Re: Designs for XSLT functions (Was: Re: [xsl] RE: syntax sugar for call-template)

Subject: Re: Designs for XSLT functions (Was: Re: [xsl] RE: syntax sugar for call-template)
From: David.Rosenborg@xxxxxxxxxx
Date: Tue, 20 Feb 2001 17:58:30 +0100
Hi Joe,

> > Yes, but the conditional construct cannot be an extension function since
> > a function call in XPath evaluates all its parameter *before* entering
> > the function.
> Not necessarily; XSLT and XPATH give implementors considerable
> latitude wrt evaluation strategies.  I suspect that most XSLT
> processors already use lazy evaluation to some degree.

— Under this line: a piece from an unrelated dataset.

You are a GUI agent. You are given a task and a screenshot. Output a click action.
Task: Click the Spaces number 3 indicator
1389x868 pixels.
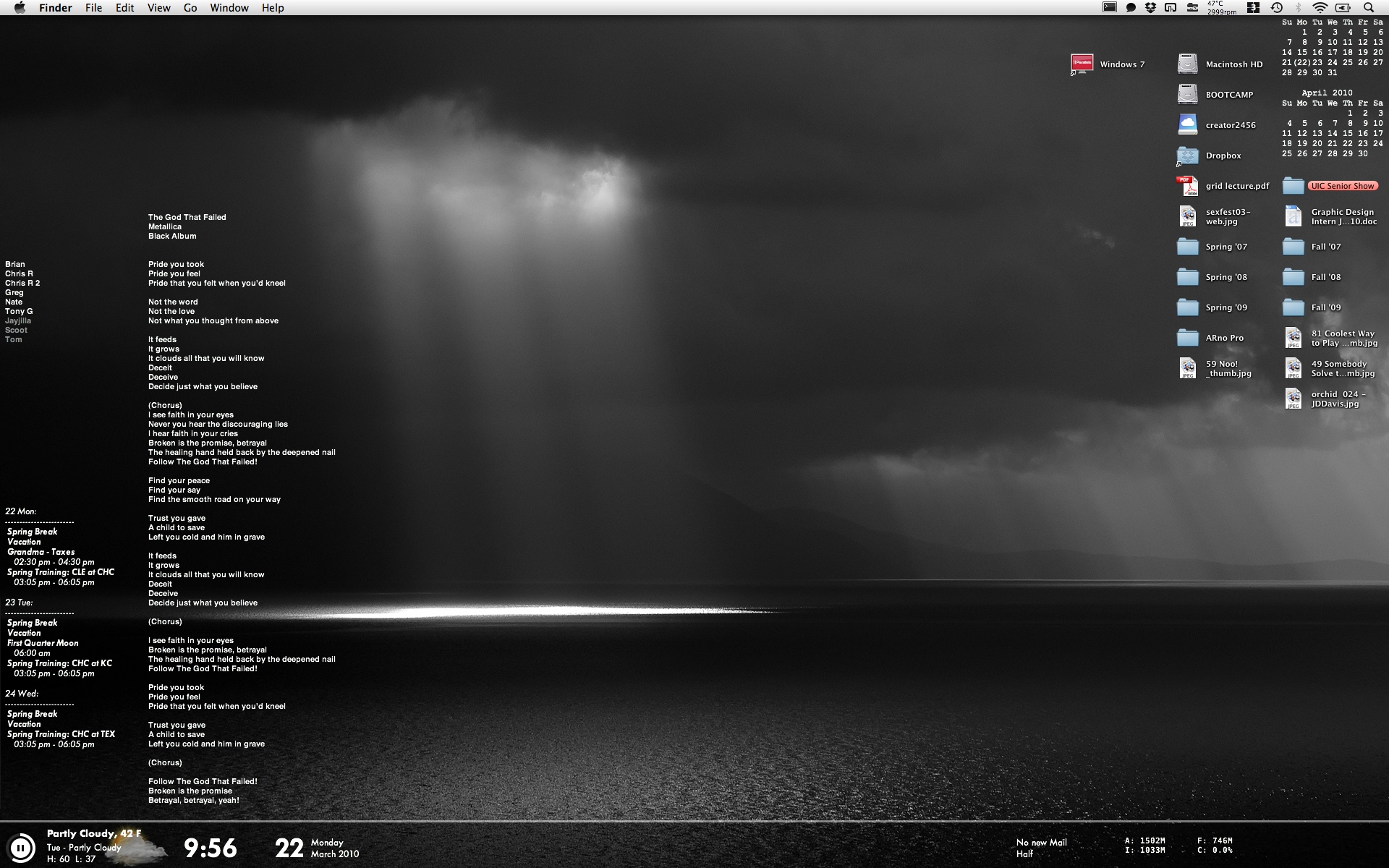(1253, 7)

It's true that implementors can choose to evaluate expressions
in any fashion they like as long as the result is the same
as if evaluated by the process described in the spec. However,
this doesn't help much in this situation. The only thing
a user can rely on is (from 3.2 in the spec):

"A FunctionCall expression is evaluated by using the FunctionName to identify
a function in the expression evaluation context function library, evaluating
each of the Arguments, converting each argument to the type required by the
function, and finally calling the function, passing it the converted

By this definition a recusive function written with an exsl:if () extension
function would recurse for ever. It could work in some implementations
that for example utilize lazy evaluation, but it would be implementation
dependent hence you can't count on it.